§ **Work to be completed**:
Copy the material below line for line, keeping every character unchanged.

§ **Information provided**:

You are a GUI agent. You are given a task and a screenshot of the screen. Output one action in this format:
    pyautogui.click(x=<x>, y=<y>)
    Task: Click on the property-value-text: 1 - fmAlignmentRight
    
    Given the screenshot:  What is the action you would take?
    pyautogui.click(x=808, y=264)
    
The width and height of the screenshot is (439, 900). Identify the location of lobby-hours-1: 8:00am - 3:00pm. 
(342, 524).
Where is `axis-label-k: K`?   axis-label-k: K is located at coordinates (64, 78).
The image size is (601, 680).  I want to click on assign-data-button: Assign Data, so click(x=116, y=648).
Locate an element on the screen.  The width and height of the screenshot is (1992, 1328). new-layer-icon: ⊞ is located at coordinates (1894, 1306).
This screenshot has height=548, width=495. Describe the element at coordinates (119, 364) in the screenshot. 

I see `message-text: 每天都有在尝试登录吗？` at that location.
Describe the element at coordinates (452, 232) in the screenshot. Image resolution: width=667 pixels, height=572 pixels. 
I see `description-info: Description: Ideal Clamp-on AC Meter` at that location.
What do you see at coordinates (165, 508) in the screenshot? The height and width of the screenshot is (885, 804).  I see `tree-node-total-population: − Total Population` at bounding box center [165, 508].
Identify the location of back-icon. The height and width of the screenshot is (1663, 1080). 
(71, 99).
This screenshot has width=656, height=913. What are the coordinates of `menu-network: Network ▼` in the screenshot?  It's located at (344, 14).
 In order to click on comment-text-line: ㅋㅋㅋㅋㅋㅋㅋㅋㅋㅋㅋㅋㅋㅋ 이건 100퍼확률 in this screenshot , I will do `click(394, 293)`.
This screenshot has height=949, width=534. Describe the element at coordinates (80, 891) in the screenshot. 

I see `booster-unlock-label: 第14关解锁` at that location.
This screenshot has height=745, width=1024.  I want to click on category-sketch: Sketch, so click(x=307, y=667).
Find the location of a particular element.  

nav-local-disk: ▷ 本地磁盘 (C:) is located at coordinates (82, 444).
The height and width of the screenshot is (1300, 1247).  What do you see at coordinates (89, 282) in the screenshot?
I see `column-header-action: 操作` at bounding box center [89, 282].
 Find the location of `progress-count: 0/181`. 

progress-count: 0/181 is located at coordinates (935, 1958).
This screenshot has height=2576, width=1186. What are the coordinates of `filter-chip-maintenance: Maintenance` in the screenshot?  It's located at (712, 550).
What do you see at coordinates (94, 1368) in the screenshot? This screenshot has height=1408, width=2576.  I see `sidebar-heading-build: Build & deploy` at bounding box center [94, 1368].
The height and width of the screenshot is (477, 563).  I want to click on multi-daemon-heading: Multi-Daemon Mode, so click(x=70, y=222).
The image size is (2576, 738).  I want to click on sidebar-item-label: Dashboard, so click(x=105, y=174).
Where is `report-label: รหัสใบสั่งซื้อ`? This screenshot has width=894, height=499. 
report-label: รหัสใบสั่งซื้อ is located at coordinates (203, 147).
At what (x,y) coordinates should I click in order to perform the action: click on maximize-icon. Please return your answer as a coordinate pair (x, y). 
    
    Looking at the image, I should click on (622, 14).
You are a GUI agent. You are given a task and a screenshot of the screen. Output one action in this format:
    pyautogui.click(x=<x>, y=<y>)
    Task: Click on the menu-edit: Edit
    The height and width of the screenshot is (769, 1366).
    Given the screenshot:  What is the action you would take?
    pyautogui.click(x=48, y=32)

§ **Finished exercise**:
You are a GUI agent. You are given a task and a screenshot of the screen. Output one action in this format:
    pyautogui.click(x=<x>, y=<y>)
    Task: Click on the property-value-text: 1 - fmAlignmentRight
    
    Given the screenshot:  What is the action you would take?
    pyautogui.click(x=808, y=264)
    
The width and height of the screenshot is (439, 900). Identify the location of lobby-hours-1: 8:00am - 3:00pm. 
(342, 524).
Where is `axis-label-k: K`?   axis-label-k: K is located at coordinates (64, 78).
The image size is (601, 680).  I want to click on assign-data-button: Assign Data, so click(x=116, y=648).
Locate an element on the screen.  The width and height of the screenshot is (1992, 1328). new-layer-icon: ⊞ is located at coordinates (1894, 1306).
This screenshot has height=548, width=495. Describe the element at coordinates (119, 364) in the screenshot. 

I see `message-text: 每天都有在尝试登录吗？` at that location.
Describe the element at coordinates (452, 232) in the screenshot. Image resolution: width=667 pixels, height=572 pixels. 
I see `description-info: Description: Ideal Clamp-on AC Meter` at that location.
What do you see at coordinates (165, 508) in the screenshot? The height and width of the screenshot is (885, 804).  I see `tree-node-total-population: − Total Population` at bounding box center [165, 508].
Identify the location of back-icon. The height and width of the screenshot is (1663, 1080). 
(71, 99).
This screenshot has width=656, height=913. What are the coordinates of `menu-network: Network ▼` in the screenshot?  It's located at (344, 14).
 In order to click on comment-text-line: ㅋㅋㅋㅋㅋㅋㅋㅋㅋㅋㅋㅋㅋㅋ 이건 100퍼확률 in this screenshot , I will do `click(394, 293)`.
This screenshot has height=949, width=534. Describe the element at coordinates (80, 891) in the screenshot. 

I see `booster-unlock-label: 第14关解锁` at that location.
This screenshot has height=745, width=1024.  I want to click on category-sketch: Sketch, so click(x=307, y=667).
Find the location of a particular element.  

nav-local-disk: ▷ 本地磁盘 (C:) is located at coordinates (82, 444).
The height and width of the screenshot is (1300, 1247).  What do you see at coordinates (89, 282) in the screenshot?
I see `column-header-action: 操作` at bounding box center [89, 282].
 Find the location of `progress-count: 0/181`. 

progress-count: 0/181 is located at coordinates (935, 1958).
This screenshot has height=2576, width=1186. What are the coordinates of `filter-chip-maintenance: Maintenance` in the screenshot?  It's located at (712, 550).
What do you see at coordinates (94, 1368) in the screenshot? This screenshot has height=1408, width=2576.  I see `sidebar-heading-build: Build & deploy` at bounding box center [94, 1368].
The height and width of the screenshot is (477, 563).  I want to click on multi-daemon-heading: Multi-Daemon Mode, so click(x=70, y=222).
The image size is (2576, 738).  I want to click on sidebar-item-label: Dashboard, so click(x=105, y=174).
Where is `report-label: รหัสใบสั่งซื้อ`? This screenshot has width=894, height=499. 
report-label: รหัสใบสั่งซื้อ is located at coordinates (203, 147).
At what (x,y) coordinates should I click in order to perform the action: click on maximize-icon. Please return your answer as a coordinate pair (x, y). 
    
    Looking at the image, I should click on (622, 14).
You are a GUI agent. You are given a task and a screenshot of the screen. Output one action in this format:
    pyautogui.click(x=<x>, y=<y>)
    Task: Click on the menu-edit: Edit
    The height and width of the screenshot is (769, 1366).
    Given the screenshot:  What is the action you would take?
    pyautogui.click(x=48, y=32)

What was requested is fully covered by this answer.